* [ACTIVITY]
Starting with the line that contains "This screenshot has width=576, height=334.", repeat exactly every line through the last one in the records below, and leave out the pictures.
===== THE INPUT =====
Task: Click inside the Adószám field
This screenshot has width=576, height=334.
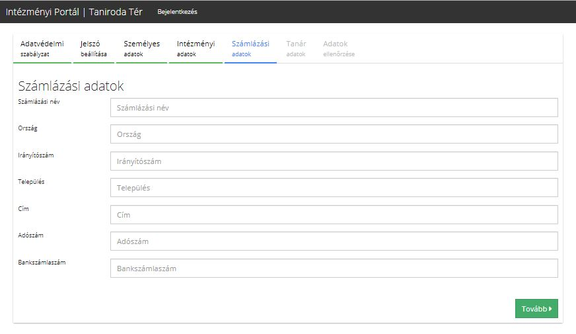Action: 334,241
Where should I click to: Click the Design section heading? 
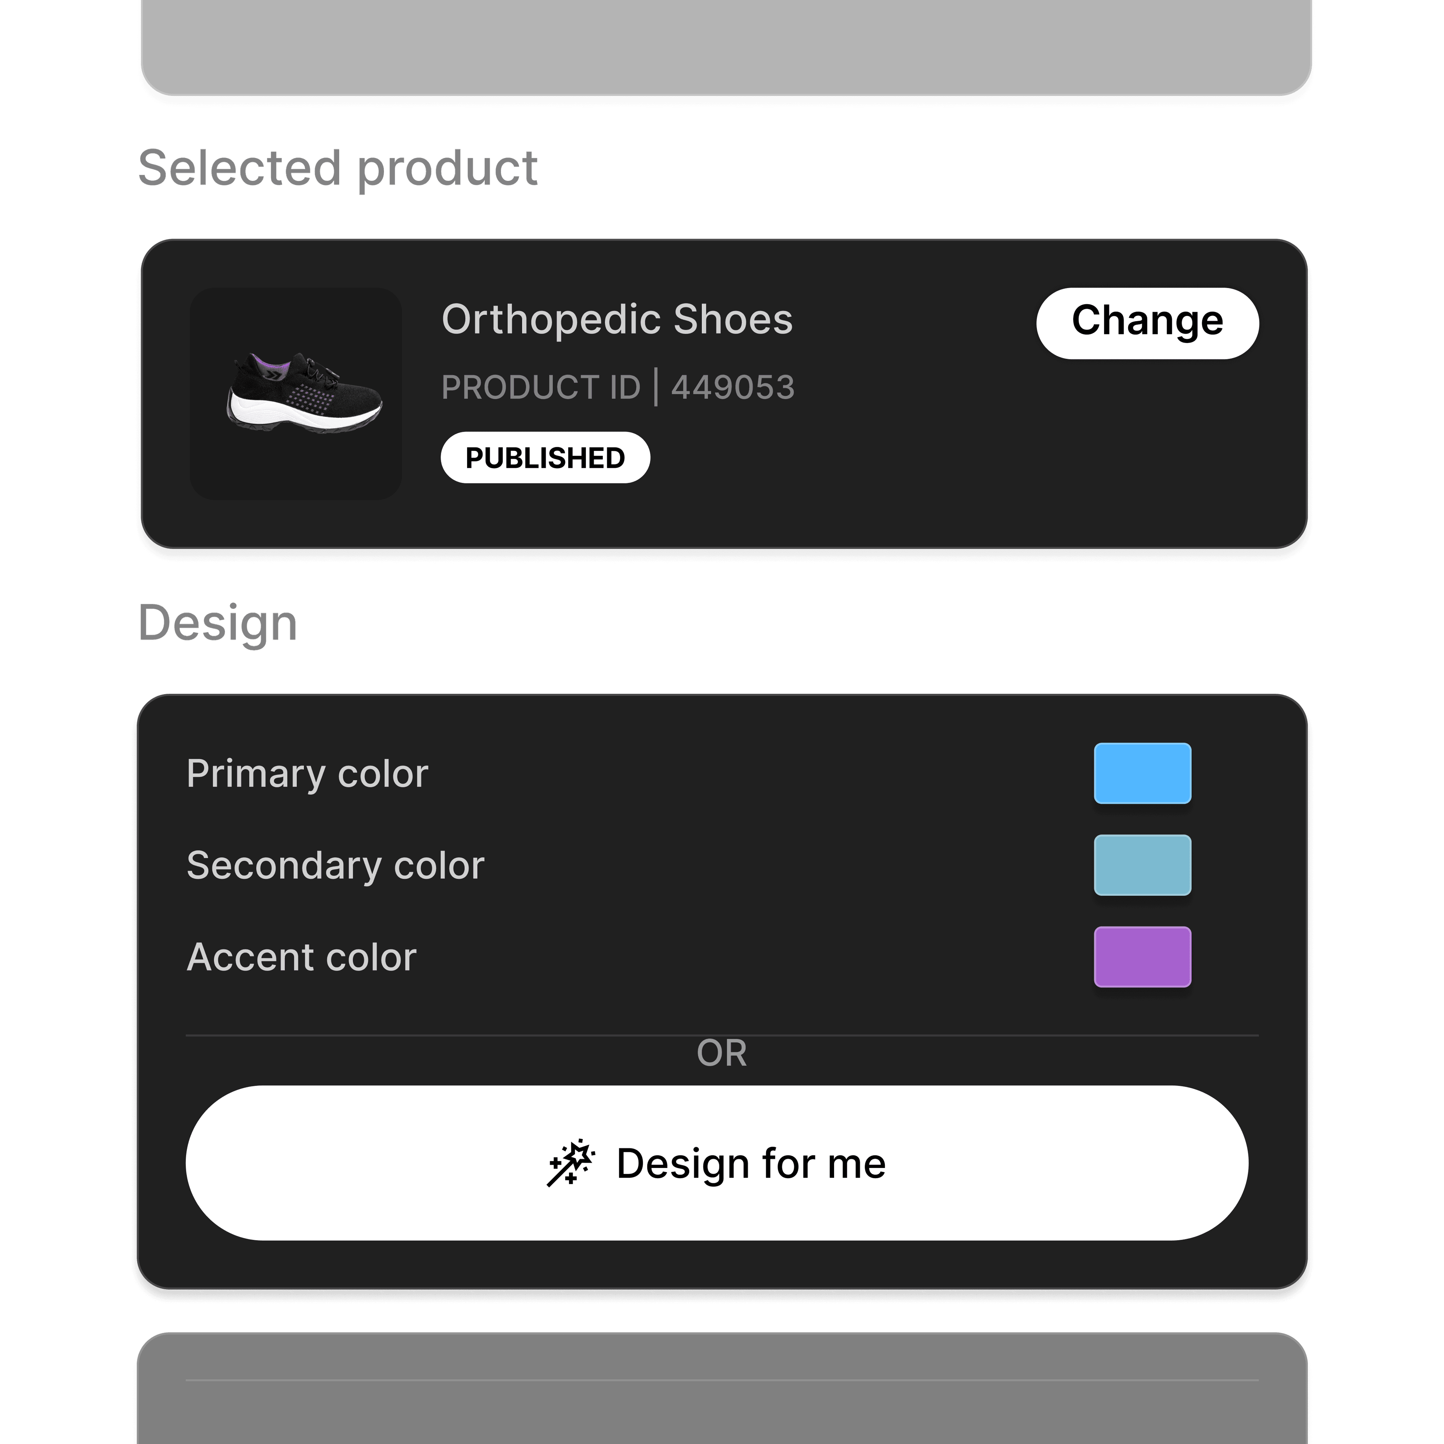pyautogui.click(x=218, y=623)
=====
* [RESPONSE TO THIS EXERCISE]
This screenshot has width=576, height=334.
Action: 334,241
Where should I click to: Click the Design section heading? 
pyautogui.click(x=218, y=623)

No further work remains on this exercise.